Pj and Josie conjure a series of lies to entice girls to join their empowering women’s club, with Mr. G (Marshawn Lynch), an aloof divorcee, as their supervisor. The club grows closer, the lies are harder to maintain, ups and downs, broken noses, two explosions, yadda yadda yadda…you know how it goes.
But even when you know how the story might end you don’t know how it’s going to get there. And when I say you don’t know, I mean you really don’t know. The film is so much stranger than I imagined, going places I hadn’t anticipated. The explicit trailer gives a decent description of what’s in store, but when your finally sitting down and noticing how all of the extras look as if their in different movies, or how nearly every legible sign in the background is a reference to sexual innuendos, you can really appreciate the rollercoaster you didn’t know you signed up for.
Even more impressive: the jokes don’t feel stuck in time. There’s a sense that recent cultural conversations about the LGBTQ community have really informed the comedy in the film, yet the humor doesn’t feel preachy or insincere. Jokes manage a healthy balance of contemporary and universal references that build on each other to a satisfying delivery, while leaving room for smaller jokes to breathe throughout each scene.
The big moments still take up most of the focus but if you’ve got a knack for details you’re bound to spot something odd in the background. Maybe you’ll notice that in one classroom a student has been locked in a cage, or maybe you’ll be stupefied by the number of bomb jokes. It’s an iSpy of strangeness with something for everyone to find.

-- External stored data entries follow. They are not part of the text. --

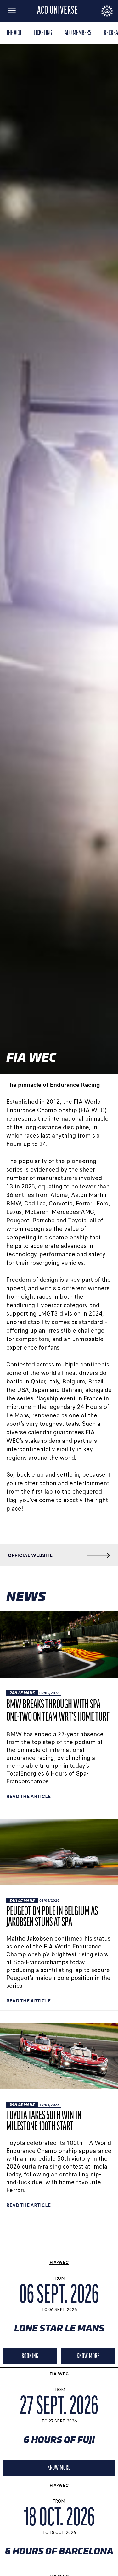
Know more (88, 2356)
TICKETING (43, 33)
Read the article (28, 1796)
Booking (30, 2356)
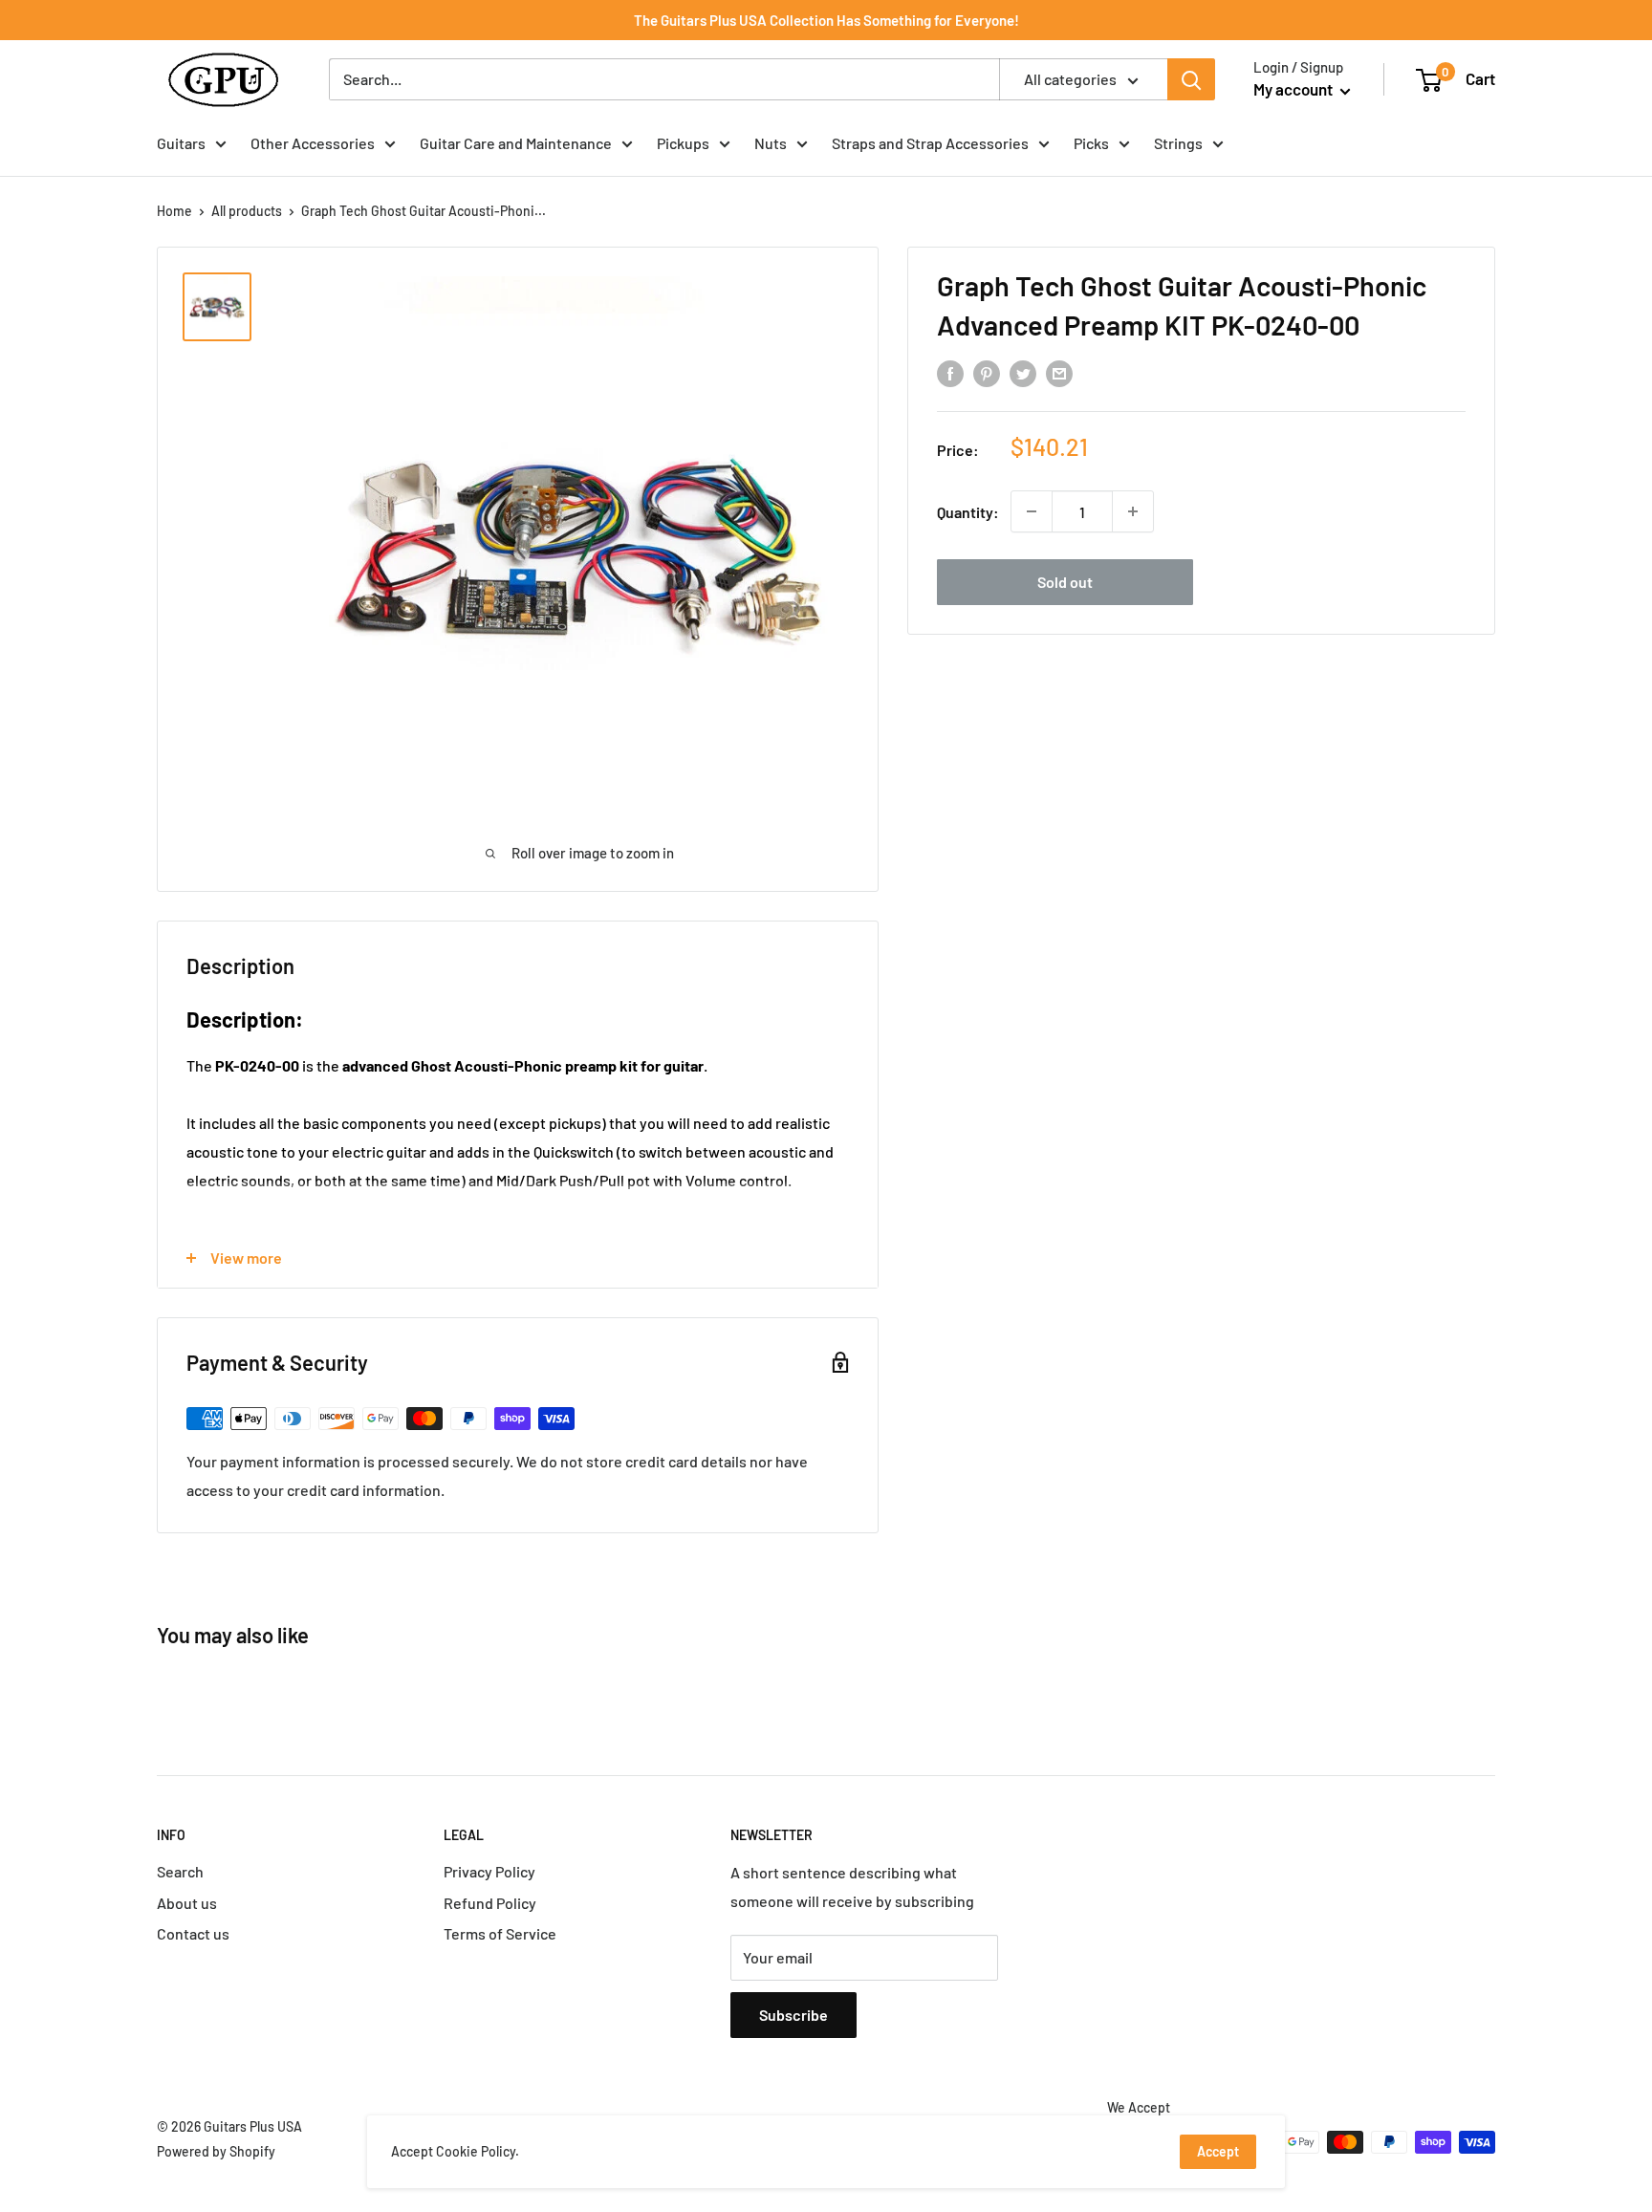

Bottoms is an absolute blast, not just as a raunchy comedy but as pure entertainment. It was a joy to see Emma Seligman and Ayo Edebiri collaborate once again on a project so different from their previous work, yet so wonderfully bizarre and genuinely funny. The cast share such tantalizing chemistry that never grows stale and the production resonates perfectly with the tone of the script. It’s refreshing that something this absurd is actually this good.